Top of Input data

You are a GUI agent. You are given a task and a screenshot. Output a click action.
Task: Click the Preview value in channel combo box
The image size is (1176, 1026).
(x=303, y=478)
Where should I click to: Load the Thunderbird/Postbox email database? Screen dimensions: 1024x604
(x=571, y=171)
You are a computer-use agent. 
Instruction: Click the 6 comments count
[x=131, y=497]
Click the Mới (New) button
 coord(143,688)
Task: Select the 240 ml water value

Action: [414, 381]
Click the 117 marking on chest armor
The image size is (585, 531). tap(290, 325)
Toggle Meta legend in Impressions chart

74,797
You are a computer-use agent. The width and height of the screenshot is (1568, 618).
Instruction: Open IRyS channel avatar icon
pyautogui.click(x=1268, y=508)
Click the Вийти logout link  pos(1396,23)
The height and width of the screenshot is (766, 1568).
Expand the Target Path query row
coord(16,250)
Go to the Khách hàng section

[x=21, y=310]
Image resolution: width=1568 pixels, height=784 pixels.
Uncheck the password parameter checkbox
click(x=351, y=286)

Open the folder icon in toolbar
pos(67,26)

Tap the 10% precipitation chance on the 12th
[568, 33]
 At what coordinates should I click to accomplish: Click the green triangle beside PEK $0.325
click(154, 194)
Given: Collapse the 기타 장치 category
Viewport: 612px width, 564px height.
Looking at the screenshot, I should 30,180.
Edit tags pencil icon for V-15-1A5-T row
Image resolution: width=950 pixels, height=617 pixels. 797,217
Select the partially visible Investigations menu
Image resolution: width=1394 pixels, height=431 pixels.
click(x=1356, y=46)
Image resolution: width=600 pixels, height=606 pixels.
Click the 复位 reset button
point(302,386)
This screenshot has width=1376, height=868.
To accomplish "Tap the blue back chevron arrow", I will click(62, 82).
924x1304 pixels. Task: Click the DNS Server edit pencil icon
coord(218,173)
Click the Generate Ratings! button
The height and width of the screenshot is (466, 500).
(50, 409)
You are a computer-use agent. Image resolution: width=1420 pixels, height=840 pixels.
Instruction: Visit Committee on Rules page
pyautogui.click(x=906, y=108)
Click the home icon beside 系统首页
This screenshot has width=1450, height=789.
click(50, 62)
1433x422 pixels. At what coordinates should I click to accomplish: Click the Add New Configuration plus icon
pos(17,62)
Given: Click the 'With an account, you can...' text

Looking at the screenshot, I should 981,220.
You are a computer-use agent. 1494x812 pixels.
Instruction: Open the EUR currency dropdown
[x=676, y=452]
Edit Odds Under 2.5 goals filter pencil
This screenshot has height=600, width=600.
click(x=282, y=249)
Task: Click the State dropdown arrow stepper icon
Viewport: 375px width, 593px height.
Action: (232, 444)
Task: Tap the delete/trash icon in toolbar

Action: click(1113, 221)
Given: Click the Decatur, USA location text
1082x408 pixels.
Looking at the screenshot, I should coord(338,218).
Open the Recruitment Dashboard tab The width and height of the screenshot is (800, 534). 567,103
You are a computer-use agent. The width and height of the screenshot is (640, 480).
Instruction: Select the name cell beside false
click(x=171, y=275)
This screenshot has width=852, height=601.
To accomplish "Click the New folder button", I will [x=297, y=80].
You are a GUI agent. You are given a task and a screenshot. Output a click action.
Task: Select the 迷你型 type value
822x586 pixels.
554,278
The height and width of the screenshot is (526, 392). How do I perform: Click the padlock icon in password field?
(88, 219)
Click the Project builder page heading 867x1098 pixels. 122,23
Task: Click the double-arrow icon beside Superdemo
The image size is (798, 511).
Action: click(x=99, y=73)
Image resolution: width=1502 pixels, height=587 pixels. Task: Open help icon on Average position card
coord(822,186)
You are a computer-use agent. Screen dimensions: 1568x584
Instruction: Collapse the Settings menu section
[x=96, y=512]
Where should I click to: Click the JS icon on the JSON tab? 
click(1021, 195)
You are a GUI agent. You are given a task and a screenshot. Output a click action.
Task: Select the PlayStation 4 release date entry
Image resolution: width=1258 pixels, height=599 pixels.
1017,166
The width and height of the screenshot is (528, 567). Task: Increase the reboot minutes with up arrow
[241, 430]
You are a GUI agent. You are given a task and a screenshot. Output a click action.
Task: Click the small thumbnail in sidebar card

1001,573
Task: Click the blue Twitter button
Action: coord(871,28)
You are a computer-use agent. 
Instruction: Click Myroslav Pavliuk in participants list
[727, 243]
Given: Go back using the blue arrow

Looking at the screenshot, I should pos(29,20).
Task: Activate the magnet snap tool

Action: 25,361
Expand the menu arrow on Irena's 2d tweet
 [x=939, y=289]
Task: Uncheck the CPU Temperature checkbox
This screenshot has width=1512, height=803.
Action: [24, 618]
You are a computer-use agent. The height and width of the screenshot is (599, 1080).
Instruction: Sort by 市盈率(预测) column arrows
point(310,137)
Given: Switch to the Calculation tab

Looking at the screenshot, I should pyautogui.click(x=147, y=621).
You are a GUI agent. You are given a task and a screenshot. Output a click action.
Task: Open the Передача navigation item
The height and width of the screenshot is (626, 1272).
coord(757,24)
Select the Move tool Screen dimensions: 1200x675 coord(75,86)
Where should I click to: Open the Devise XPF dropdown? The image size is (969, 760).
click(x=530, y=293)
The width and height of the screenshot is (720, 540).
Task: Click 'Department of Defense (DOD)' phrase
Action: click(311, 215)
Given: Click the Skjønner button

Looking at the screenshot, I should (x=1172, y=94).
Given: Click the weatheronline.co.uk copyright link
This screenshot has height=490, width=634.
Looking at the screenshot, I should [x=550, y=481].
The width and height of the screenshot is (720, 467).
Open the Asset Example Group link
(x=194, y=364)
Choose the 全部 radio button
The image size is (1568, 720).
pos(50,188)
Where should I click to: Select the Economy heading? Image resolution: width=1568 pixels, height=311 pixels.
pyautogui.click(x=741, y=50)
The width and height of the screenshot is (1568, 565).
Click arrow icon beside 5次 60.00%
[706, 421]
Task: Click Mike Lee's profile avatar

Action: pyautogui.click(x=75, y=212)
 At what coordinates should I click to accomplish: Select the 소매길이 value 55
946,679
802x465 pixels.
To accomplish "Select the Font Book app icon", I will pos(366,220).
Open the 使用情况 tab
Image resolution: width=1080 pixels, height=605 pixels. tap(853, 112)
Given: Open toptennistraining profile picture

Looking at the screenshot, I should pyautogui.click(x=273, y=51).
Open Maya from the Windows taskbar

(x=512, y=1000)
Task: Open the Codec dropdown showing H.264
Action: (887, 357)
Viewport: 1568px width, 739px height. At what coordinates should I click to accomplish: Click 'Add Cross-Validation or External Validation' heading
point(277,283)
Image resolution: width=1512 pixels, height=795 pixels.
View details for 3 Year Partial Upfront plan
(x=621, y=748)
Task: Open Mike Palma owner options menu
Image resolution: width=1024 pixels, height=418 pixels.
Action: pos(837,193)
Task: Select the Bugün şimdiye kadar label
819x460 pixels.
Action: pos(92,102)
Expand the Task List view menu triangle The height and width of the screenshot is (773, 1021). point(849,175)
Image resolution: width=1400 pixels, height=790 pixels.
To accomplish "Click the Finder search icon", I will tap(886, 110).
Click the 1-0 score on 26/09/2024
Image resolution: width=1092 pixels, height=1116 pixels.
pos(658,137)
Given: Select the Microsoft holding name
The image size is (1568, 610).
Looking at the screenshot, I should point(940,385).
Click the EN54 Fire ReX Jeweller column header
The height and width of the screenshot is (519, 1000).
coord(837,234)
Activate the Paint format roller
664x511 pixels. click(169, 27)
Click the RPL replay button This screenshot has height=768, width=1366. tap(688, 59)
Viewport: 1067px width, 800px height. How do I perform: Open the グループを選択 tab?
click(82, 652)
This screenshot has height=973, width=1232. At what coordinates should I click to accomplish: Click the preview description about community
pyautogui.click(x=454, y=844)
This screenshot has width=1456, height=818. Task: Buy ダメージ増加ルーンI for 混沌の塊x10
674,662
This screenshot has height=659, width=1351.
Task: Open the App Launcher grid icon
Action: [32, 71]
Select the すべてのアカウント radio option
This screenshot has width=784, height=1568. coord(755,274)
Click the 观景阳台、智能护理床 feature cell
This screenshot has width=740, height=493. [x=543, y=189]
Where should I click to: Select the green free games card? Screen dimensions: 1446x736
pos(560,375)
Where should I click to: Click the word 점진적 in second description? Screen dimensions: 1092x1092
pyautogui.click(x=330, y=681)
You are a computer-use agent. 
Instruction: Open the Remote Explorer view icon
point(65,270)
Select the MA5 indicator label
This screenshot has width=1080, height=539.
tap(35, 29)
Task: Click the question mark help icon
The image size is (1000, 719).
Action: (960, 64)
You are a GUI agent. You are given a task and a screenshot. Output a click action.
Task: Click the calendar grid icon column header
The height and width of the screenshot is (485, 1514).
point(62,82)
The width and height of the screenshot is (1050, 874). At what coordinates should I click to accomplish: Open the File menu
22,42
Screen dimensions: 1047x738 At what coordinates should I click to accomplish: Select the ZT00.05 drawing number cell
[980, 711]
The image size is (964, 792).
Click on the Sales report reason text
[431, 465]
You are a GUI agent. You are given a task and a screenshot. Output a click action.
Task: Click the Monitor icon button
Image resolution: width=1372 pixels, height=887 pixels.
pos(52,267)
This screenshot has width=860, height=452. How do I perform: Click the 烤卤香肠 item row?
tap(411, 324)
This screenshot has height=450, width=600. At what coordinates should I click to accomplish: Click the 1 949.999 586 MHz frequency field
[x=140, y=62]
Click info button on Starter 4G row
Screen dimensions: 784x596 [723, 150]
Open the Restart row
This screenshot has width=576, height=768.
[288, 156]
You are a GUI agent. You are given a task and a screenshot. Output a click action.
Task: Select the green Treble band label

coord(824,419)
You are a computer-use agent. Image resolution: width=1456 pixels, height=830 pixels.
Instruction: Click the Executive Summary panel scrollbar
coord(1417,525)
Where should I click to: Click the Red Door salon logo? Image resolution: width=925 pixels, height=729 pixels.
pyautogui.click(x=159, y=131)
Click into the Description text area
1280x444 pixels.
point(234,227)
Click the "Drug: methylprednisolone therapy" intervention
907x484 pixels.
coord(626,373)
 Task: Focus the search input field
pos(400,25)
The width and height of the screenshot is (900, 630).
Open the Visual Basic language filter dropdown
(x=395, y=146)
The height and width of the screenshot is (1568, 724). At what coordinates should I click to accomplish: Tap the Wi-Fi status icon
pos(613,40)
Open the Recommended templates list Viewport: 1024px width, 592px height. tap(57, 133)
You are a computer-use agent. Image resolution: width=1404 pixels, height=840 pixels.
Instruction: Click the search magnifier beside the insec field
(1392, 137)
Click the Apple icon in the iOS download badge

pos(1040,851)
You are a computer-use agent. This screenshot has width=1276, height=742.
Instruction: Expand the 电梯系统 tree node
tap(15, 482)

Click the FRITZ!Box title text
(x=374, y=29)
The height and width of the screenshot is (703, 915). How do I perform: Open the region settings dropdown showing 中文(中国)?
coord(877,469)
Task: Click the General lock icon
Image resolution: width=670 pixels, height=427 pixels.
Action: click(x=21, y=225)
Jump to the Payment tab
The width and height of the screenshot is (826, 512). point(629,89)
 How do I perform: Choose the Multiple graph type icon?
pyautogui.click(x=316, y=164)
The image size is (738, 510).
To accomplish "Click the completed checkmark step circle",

Bottom of Input data

#### What the task asks
Copy range, inclusive: the line holding "Where should I click to: Click the word" to the line holding "The image size is (964, 792).". Reproduce exactly those lines of the records above and no others.

#### Reply
Where should I click to: Click the word 점진적 in second description? Screen dimensions: 1092x1092
pyautogui.click(x=330, y=681)
You are a computer-use agent. 
Instruction: Open the Remote Explorer view icon
point(65,270)
Select the MA5 indicator label
This screenshot has width=1080, height=539.
tap(35, 29)
Task: Click the question mark help icon
The image size is (1000, 719).
Action: (960, 64)
You are a GUI agent. You are given a task and a screenshot. Output a click action.
Task: Click the calendar grid icon column header
The height and width of the screenshot is (485, 1514).
point(62,82)
The width and height of the screenshot is (1050, 874). At what coordinates should I click to accomplish: Open the File menu
22,42
Screen dimensions: 1047x738 At what coordinates should I click to accomplish: Select the ZT00.05 drawing number cell
[980, 711]
The image size is (964, 792).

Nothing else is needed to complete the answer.